Research Literature and Citations
The citations below are selected from the site research corpus of open-access polymer papers. They are included as starting points for deeper reading and method verification.
- Xiaoming Zhao, Zhouhao Wu, Zenghui Zhang, Ning Wang, et al. (2021). The polymer composite electrolyte with polyethylene oxide-grafted graphene oxide as fillers toward stable highcurrent density lithium metal anodes. Materials Research Express. DOI: 10.1088/2053-1591/ac0b0a.
- Aljawhara H. Almuqrin, S.A. Tijani, Ahmed Al-Ghamdi, Thaqal M. Alhuzaymi, et al. (2023). Radiation shielding properties of high-density polyethylene (C2H4)/molybdenum III oxide (MoO3) polymer composites for dental diagnostic applications. Journal of Radiation Research and Applied Sciences. DOI: 10.1016/j.jrras.2023.100681.
- Mohammed Ali Abdulrehman, Ali Abed Salman, Ismail Ibrahim Marhoon (2023). Studying the mechanical properties of high-density polyethylene polymeric plates by friction Stir welding by adding copper oxide nanoparticles. Measurement Sensors. DOI: 10.1016/j.measen.2023.100770.
- Bivash Dasgupta, Shang-You Tee, John C. Crocker, Barbara J. Frisken, et al. (2002). Microrheology of polyethylene oxide using diffusing wave spectroscopy and single scattering. Physical review. E, Statistical physics, plasmas, fluids, and related interdisciplinary topics. DOI: 10.1103/physreve.65.051505.

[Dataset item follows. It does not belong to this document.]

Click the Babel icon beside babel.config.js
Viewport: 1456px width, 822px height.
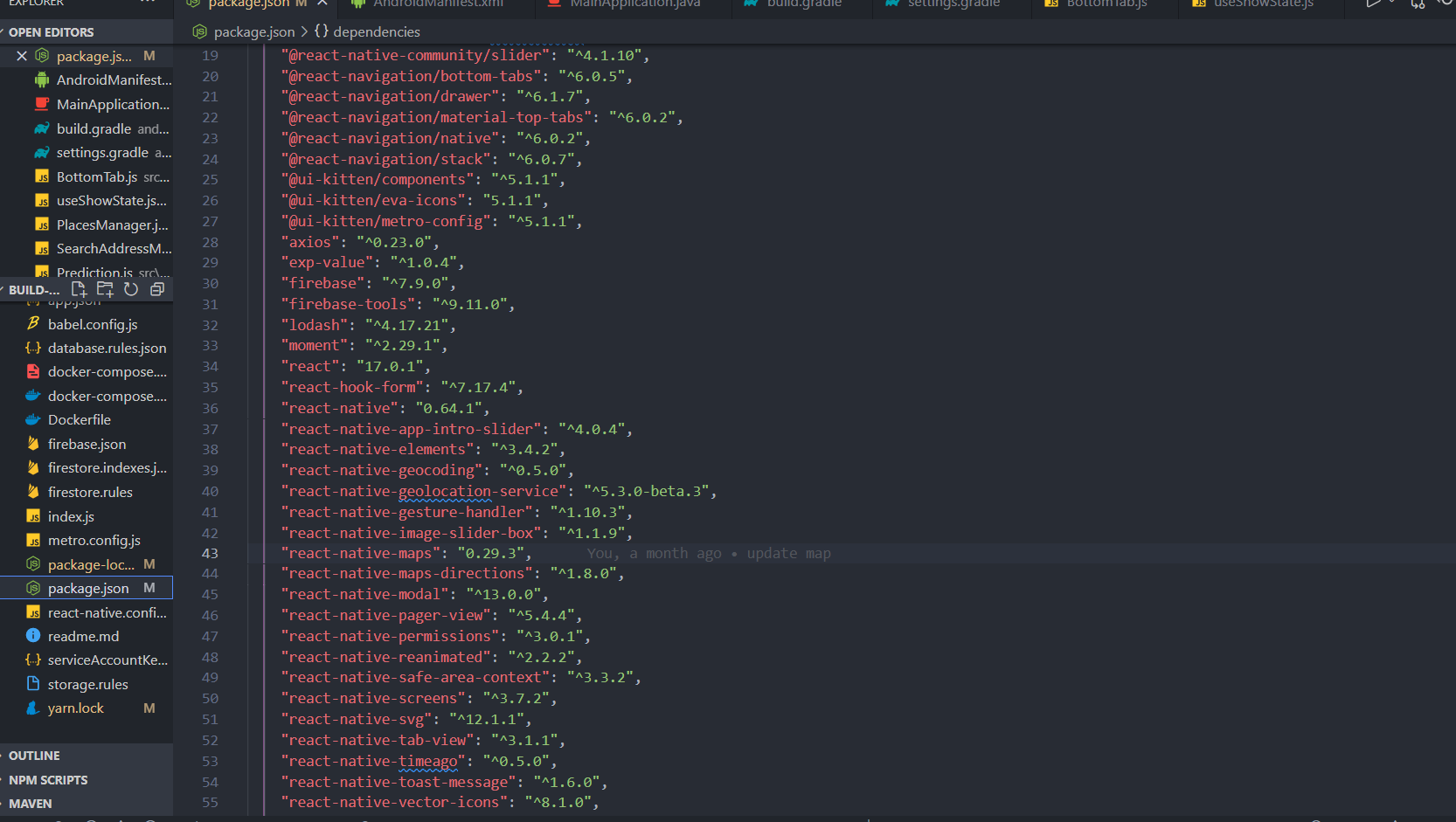pyautogui.click(x=32, y=323)
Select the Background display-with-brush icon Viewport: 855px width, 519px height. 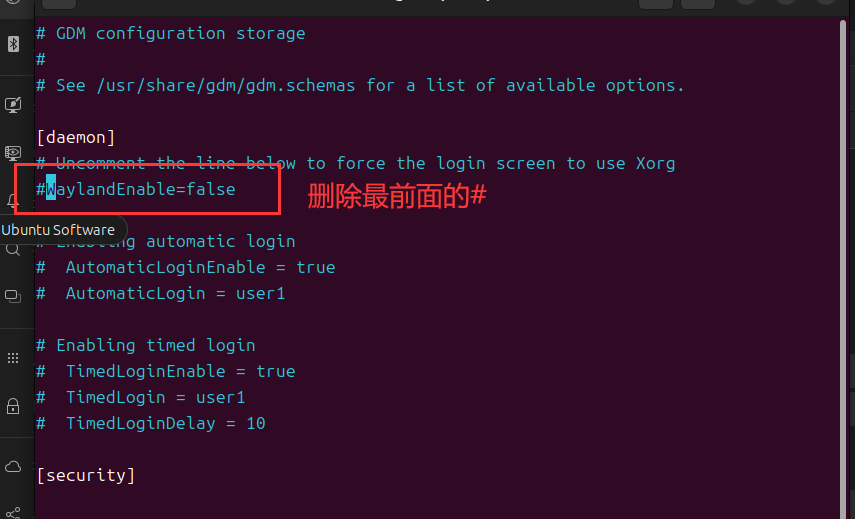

- Siti Nurul ‘Afini Mohd Johari, Nazrizawati Ahmad Tajuddin, Hussein Hanibah, Siti Khatijah Deraman (2021). A Review: Ionic Conductivity of Solid Polymer Electrolyte Based Polyethylene Oxide. International Journal of Electrochemical Science. DOI: 10.20964/2021.10.53.
Frequently Asked Scientific Questions
What is the first experiment to run for polyethylene oxide density?
Start with identity and baseline characterization for polyethylene oxide: spectroscopy, molecular-weight method, and thermal scan. This anchors all later comparisons.
How should chemists compare datasets for polyethylene oxide density?
Normalize method variables first: temperature, wavelength, calibration standards, sample history, and concentration. Without method normalization, comparisons are often invalid.
What causes lot-to-lot variation in polyethylene oxide?
Typical drivers include end-group chemistry, stabilizer package, residual monomer, moisture, and post-treatment differences. Ask suppliers for method-matched release data.
How do I translate polyethylene oxide density literature values into production settings?
Run staged validation: bench, pilot, and production-equivalent trials while preserving measurement protocol consistency at each step.